With the governor’s blessing, Vermont made history Thursday as the first state to enact a comprehensive single-payer health care system. There’s hope for the rest of us, as Amy Goodman pointed out: “Canada’s single-payer health care system started as an experiment in one province, Saskatchewan.”

In order to get Green Mountain Care (as the state’s new system is dubbed) off the ground, Vermont needs waivers from Congress and the Department of Health and Human Services. Firedoglake reports:

While the law puts Vermont on the path to achieving this goal [universal health care], there are still some major hurdles. By 2013 the state will need to decide on revenue sources to pay for some parts of it. An integral part of addressing the funding issue will be the need for multiple waivers from several federal laws that will allow the state to fold the administration and funding of federal insurance programs into Green Mountain Care.

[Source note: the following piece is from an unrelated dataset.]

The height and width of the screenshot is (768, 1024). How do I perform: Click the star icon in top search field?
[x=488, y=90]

Some of the potential waivers include:

Medicaid waiver SCHIP waiver Waiver to locally manage traditional Medicare Medicare Part D waiver to include seniors in single drug formulary for the state Waiver from some workers compensation laws Waivers for multiple provision of the Affordable Care Act

It will take time to set up the new system. As AP explains, a new board will make key decisions about the public insurer:

Under a the law, a five-member board will be appointed by October to set up Green Mountain Care, as the state system is to be called. Among the board’s tasks will be to set up a payment system under which hospitals and other providers will be paid a set amount of money to provide health care to a set population, as opposed to the current system known as fee for service, which, for instance, pays doctors on a per-visit basis.

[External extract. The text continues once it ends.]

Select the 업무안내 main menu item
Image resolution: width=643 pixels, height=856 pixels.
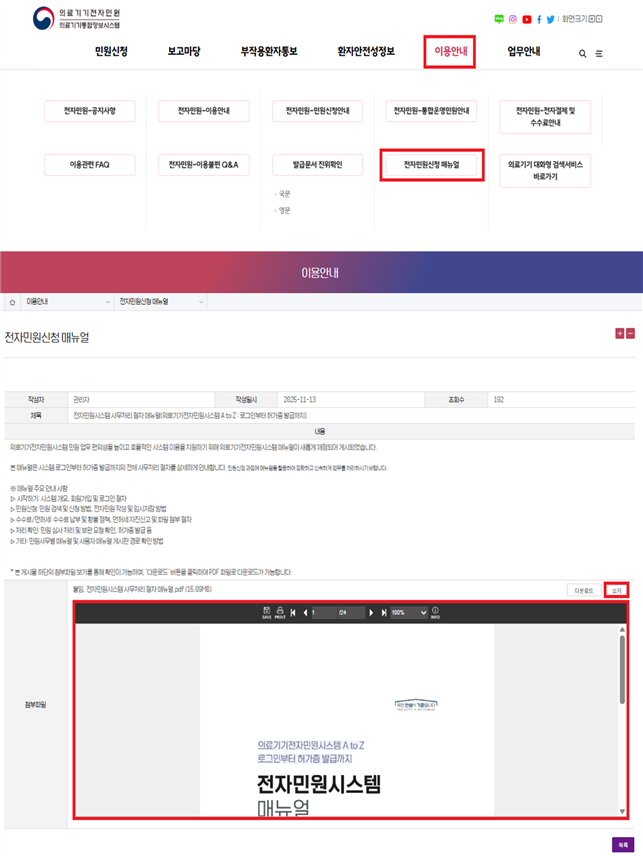pyautogui.click(x=523, y=52)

As alluded to before, Amy Goodman tells us in her latest column why the rest of the country might benefit from Vermont’s trailblazing:

Vermont has become an incubator for innovative public policy. Canada’s single-payer health care system started as an experiment in one province, Saskatchewan. It was pushed through in the early 1960s by Saskatchewan’s premier, Tommy Douglas, considered by many to be the greatest Canadian. It was so successful, it was rapidly adopted by all of Canada. (Douglas is the grandfather of actor Kiefer Sutherland.) Perhaps Vermont’s health care law will start a similar, national transformation.

Anthropologist Margaret Mead famously said: “Never doubt that a small group of thoughtful, committed citizens can change the world. Indeed, it is the only thing that ever has.” Just replace “group” with “state,” and you’ve got Vermont.